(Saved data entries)
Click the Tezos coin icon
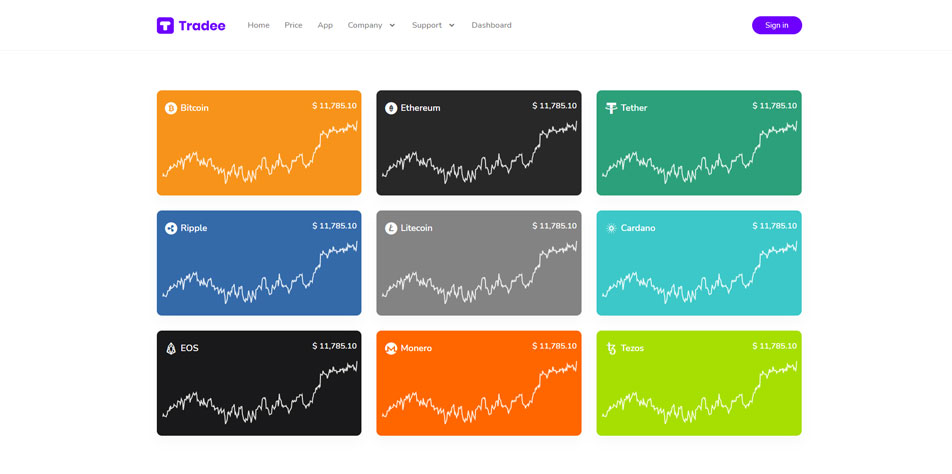The image size is (952, 474). pos(611,348)
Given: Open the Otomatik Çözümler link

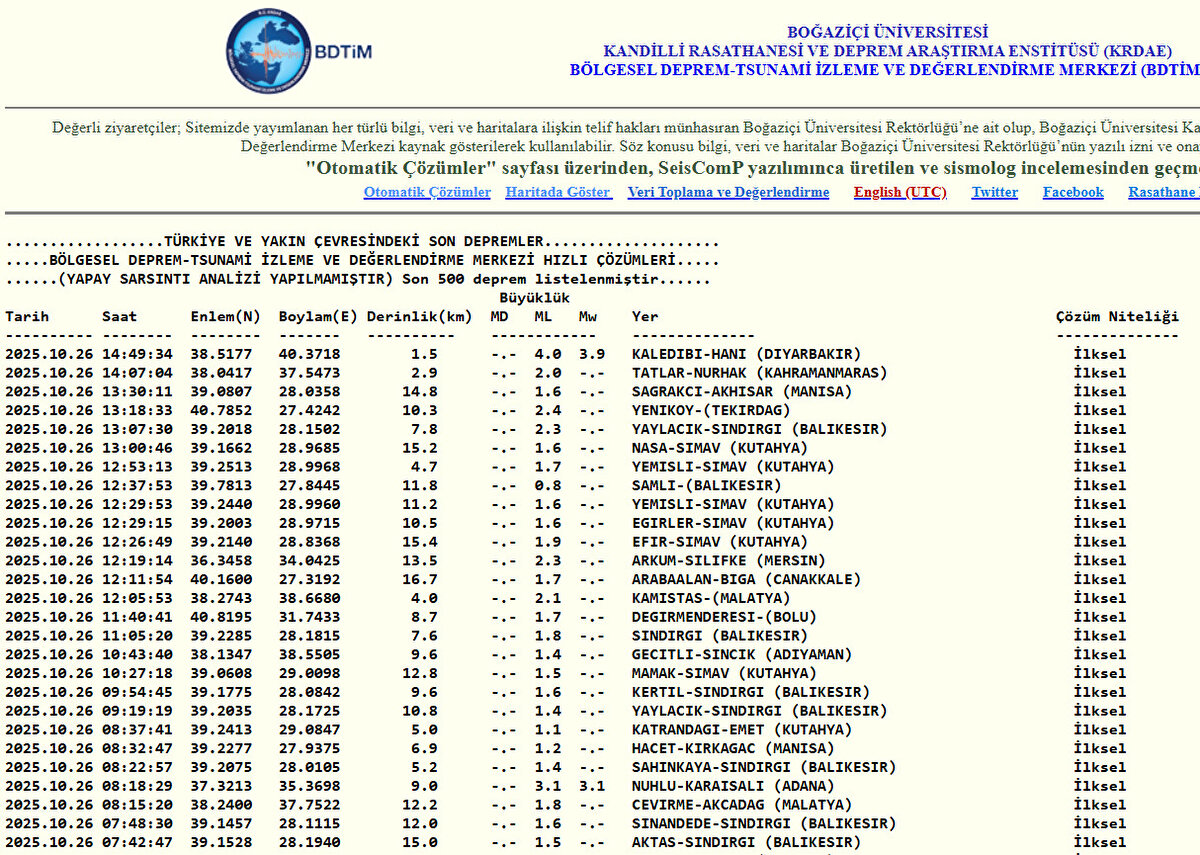Looking at the screenshot, I should [427, 192].
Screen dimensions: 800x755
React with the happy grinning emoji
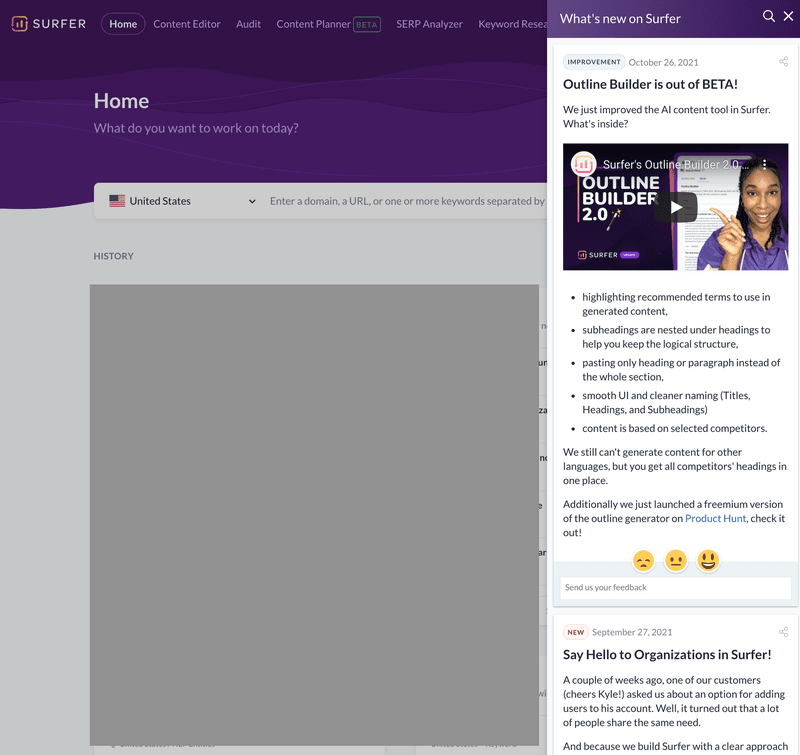(x=708, y=560)
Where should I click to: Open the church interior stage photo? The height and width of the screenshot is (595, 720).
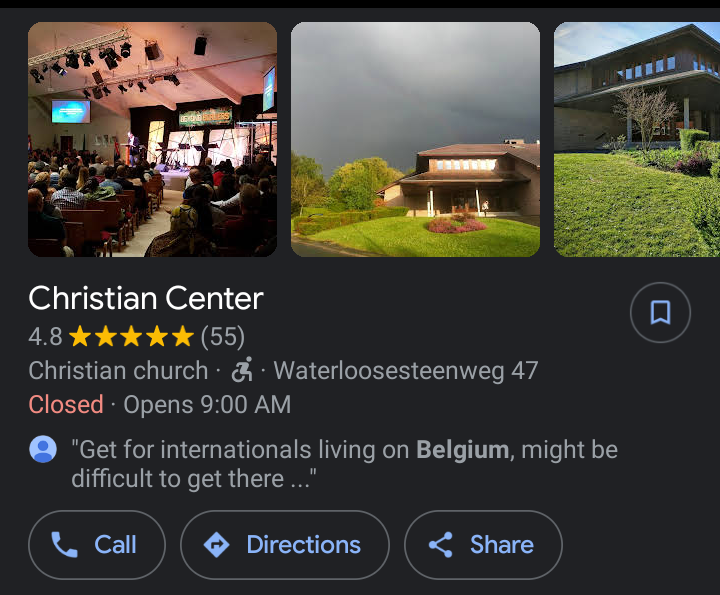coord(152,139)
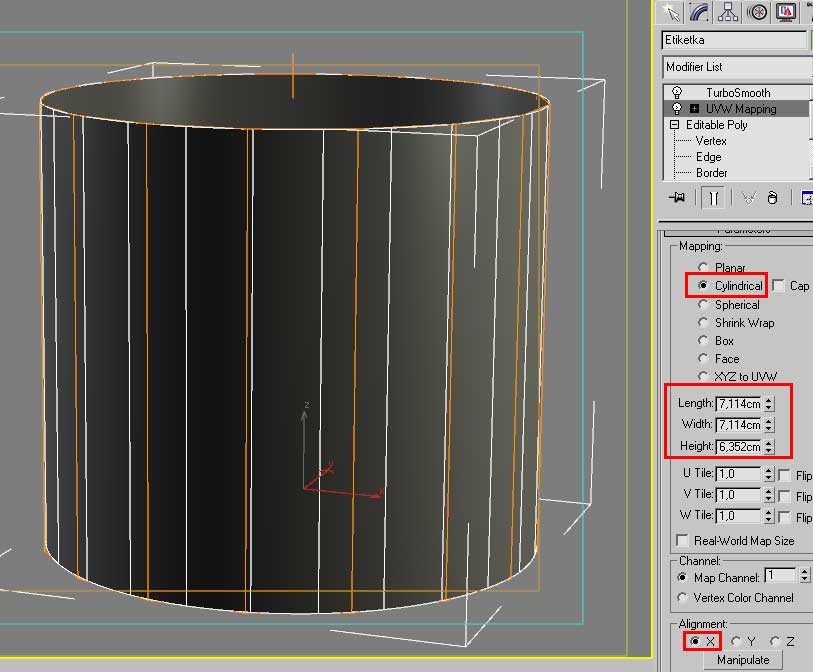Collapse the Editable Poly tree

tap(675, 125)
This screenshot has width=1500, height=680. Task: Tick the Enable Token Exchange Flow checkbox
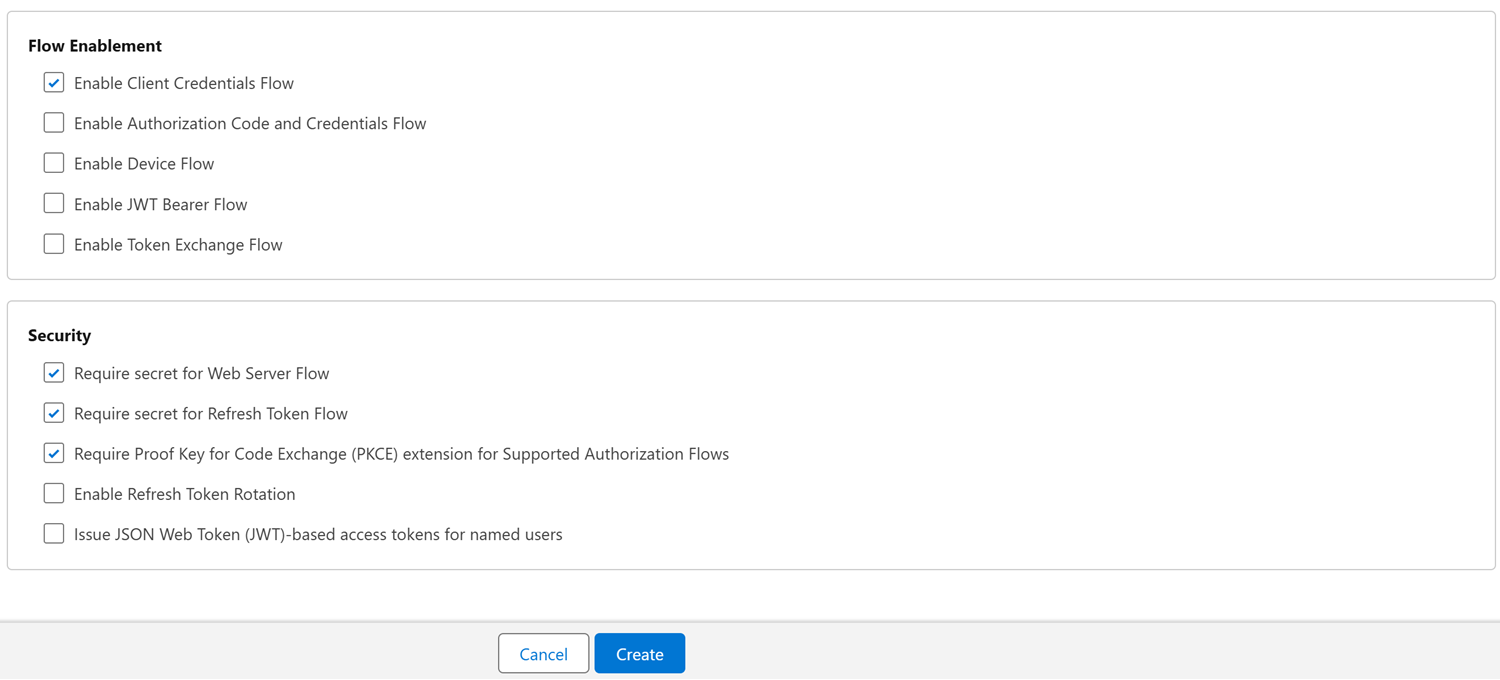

■ Exercise aim ■
Exclude the images and copy every record above exactly.

■ Response for this exercise ■
Click the Tezos coin icon
The image size is (952, 474). pos(611,348)
Given: Open the Otomatik Çözümler link

Looking at the screenshot, I should [427, 192].
Screen dimensions: 800x755
React with the happy grinning emoji
(x=708, y=560)
Where should I click to: Open the church interior stage photo? The height and width of the screenshot is (595, 720).
coord(152,139)
Collapse the Editable Poly tree

tap(675, 125)
This screenshot has width=1500, height=680. Task: Tick the Enable Token Exchange Flow checkbox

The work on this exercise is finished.